Although this method is far from being used in a clinical setting, the hope is that it could eventually pave the way to new fertility treatments.

“In addition to offering hope for millions of people with infertility due to lack of eggs or sperm, this method would allow for the possibility of same-sex couples to have a child genetically related to both partners,” study co-author Dr. Paula Amato, a professor of obstetrics and gynecology in the Oregon Health & Science University (OHSU) School of Medicine, said in a statement.

The proof-of-concept experiment was described in the journal Nature Communications. The egg-making process involved removing the nucleus from an existing human egg cell and swapping it out for a nucleus from a human skin cell. This first step, called somatic cell nuclear transfer, has been used to clone a variety of animals, including Dolly.
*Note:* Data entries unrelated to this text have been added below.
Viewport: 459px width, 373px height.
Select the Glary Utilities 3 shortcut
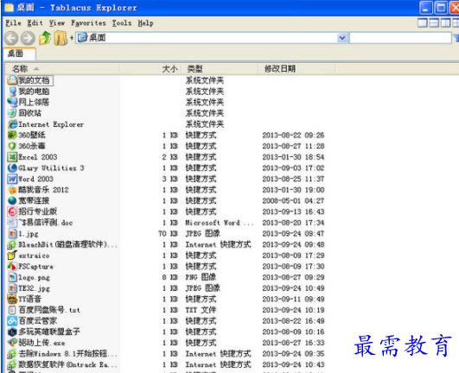46,168
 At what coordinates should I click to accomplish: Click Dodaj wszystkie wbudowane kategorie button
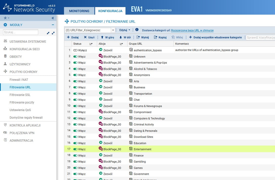215,37
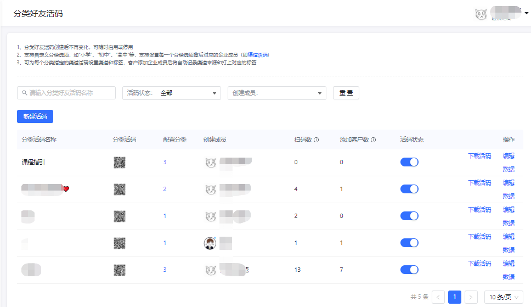This screenshot has width=531, height=307.
Task: Click the search magnifier icon in name field
Action: click(x=25, y=93)
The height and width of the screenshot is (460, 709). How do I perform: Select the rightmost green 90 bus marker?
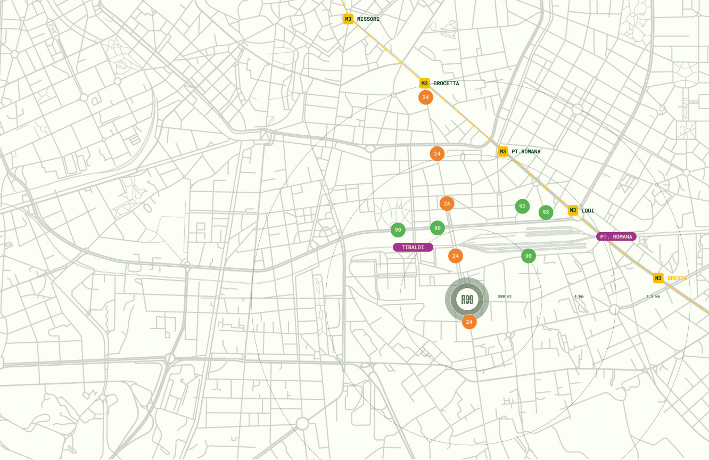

But the OHSU researchers aimed to make a functional egg, not a clone, and eggs carry half the chromosomes as nonreproductive cells in the body do. During fertilization, an egg’s 23 chromosomes combine with 23 chromosomes from a sperm cell, resulting in a total of 46. To prompt their makeshift eggs to shed half their chromosomes, the scientists applied an electrical pulse and a drug called roscovitine, which messes with enzymes that regulate the cell cycle, the process by which cells divide.

This experiment ultimately resulted in 82 egg cells that were then fertilized with sperm via in vitro fertilization (IVF), according to the statement. However, the fertilization step isn’t yet foolproof — only around 9% made it to the “blastocyst” stage. At that point, the egg has divided to form a hollow sphere of cells that could be introduced to the womb via IVF.

Most of the eggs fertilized in the study didn’t make it to the blastocyst stage, and in fact, only divided enough times to produce four to eight cells overall. The “modest” blastocyst development rate likely stems from two factors, the study authors wrote in their paper. For starters, chromosomal abnormalities likely stopped the fertilized eggs from dividing further. And second, the genes swapped in from skin cells likely weren’t successfully reprogrammed to sustain embryonic development. In other words, in some ways, the genes were still activating as if they were in skin cells, not the cells that form early in development.